* **WHAT YOU NEED TO DO**: Copy out everything from the line containing "Screen dimensions: 741x556" down to the line containing "(x=127, y=40)" in the data below, both of those lines included, and leave the pictures out.

-- MATERIAL PROVIDED start --

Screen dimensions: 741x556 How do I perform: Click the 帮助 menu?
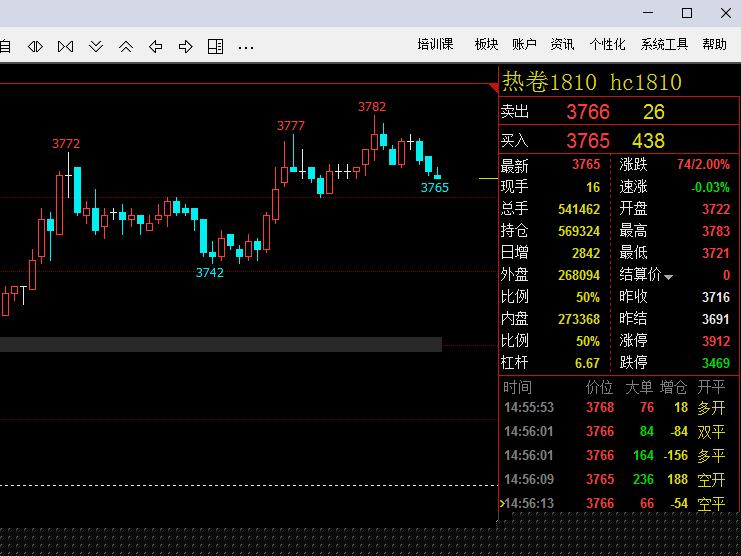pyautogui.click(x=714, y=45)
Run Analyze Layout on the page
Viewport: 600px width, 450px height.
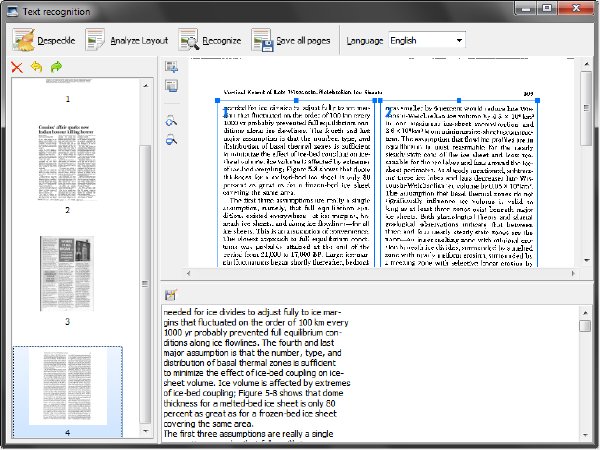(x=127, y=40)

-- MATERIAL PROVIDED end --
-- MATERIAL PROVIDED start --

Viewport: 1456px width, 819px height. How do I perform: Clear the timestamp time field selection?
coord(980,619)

-- MATERIAL PROVIDED end --

* **EXERCISE RESPONSE**:
Screen dimensions: 741x556 How do I perform: Click the 帮助 menu?
pyautogui.click(x=714, y=45)
Run Analyze Layout on the page
Viewport: 600px width, 450px height.
(x=127, y=40)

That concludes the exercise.